Tarefas a realizar
a) Resuma em duas frases o texto sobre a atuação do Presidente da República durante a pandemia.
b) Retome o texto sobre a atuação do Presidente da República durante a pandemia a partir do ponto em que termina.

Texto extraído
━━━━━━

Já nos vínhamos habitando a que o discurso do Presidente da República pontificasse com relação ao do Governo, a quem incumbe a orientação geral da política do país, e ao dos cientistas, a quem incumbe aconselhar os decisores políticos. Mas estes depararam-se com as divergências entre especialistas, apesar de a ciência dever ser ouvida mestas ocasiões, pelo que as propostas apresentadas aos decisores deveriam reunir sempre um consenso mínimo.

Entretanto, o Chefe de Estado, que estava, a princípio, solidário com as medidas do Governo, que, juntamente com o Parlamento, sempre lhe deu suporte político para as sucessivas declarações de estado de emergência e, subsequentemente, procedeu à tomada das necessárias medidas, chegou a demarcar-se do programa de vacinação contra covid-19, porque a campanha de vacinação contra gripe sazonal não correra bem, e, como teria falado com os fornecedores, que garantiram o fornecimento das vacinas a tempo, não queria colar-se ao insucesso do programa. E o político que nos sujeitou a duas séries de edições de estado de emergência, da segunda vez alegadamente para dar suporte constitucional ao Governo para aplicação de algumas medidas restritivas, veio, não há muito tempo, “sugerir” a revisão da matriz dos critérios do confinamento/desconfinamento, porque já muita gente estava vacinada e já não se justificavam tantas medidas restritivas, até porque já não havia pressão sobre o SNS como dantes. Esquecia que a incidência e o R(t) estavam em fase de ascensão, sobretudo na região de Lisboa e Vale do Tejo (LVT), a mais densamente populosa.

━━━━━━

Dados extraídos
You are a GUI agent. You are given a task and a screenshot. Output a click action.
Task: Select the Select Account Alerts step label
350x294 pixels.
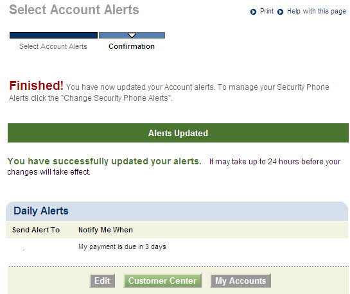point(53,46)
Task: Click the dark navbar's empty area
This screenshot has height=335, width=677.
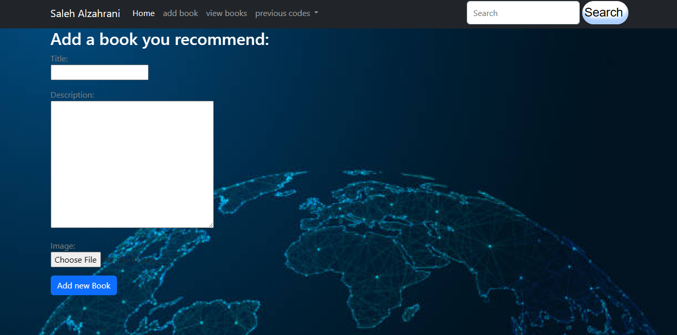Action: coord(393,13)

━━━━━━

Resultados por ordem
a) O discurso do Presidente da República passou a sobrepor-se ao do Governo e ao dos cientistas, num contexto de divergências entre especialistas cujas propostas aos decisores deveriam reunir sempre um consenso mínimo. Inicialmente solidário com as medidas do Governo, o Chefe de Estado demarcou-se do programa de vacinação contra a covid-19 e mais tarde sugeriu rever a matriz dos critérios do confinamento/desconfinamento, esquecendo que a incidência e o R(t) estavam a subir, sobretudo na região de Lisboa e Vale do Tejo.

b)
E, embora tenha porfiado que respeitava as opiniões dos especialistas, como estes não estiveram de acordo com a sua sugestão, contestou e levantou dúvidas. Também é de recordar que, no início do seu novo mandato presidencial, declarara não se pronunciar sobre as normas e fases de desconfinamento que o Governo ia estabelecer porque não as conhecia, para vir dizer, no dia seguinte, a partir de Roma, que foi informado das decisões do Conselho de Ministros, que eram equilibradas e que muitas delas tinham sido concertadas previamente consigo. Desta feita, como obviamente o Governo preferiu seguir a linha indicada pelos especialistas, veio dizer, quando interpelado, que o Executivo decidiu entre dois fundamentalismos.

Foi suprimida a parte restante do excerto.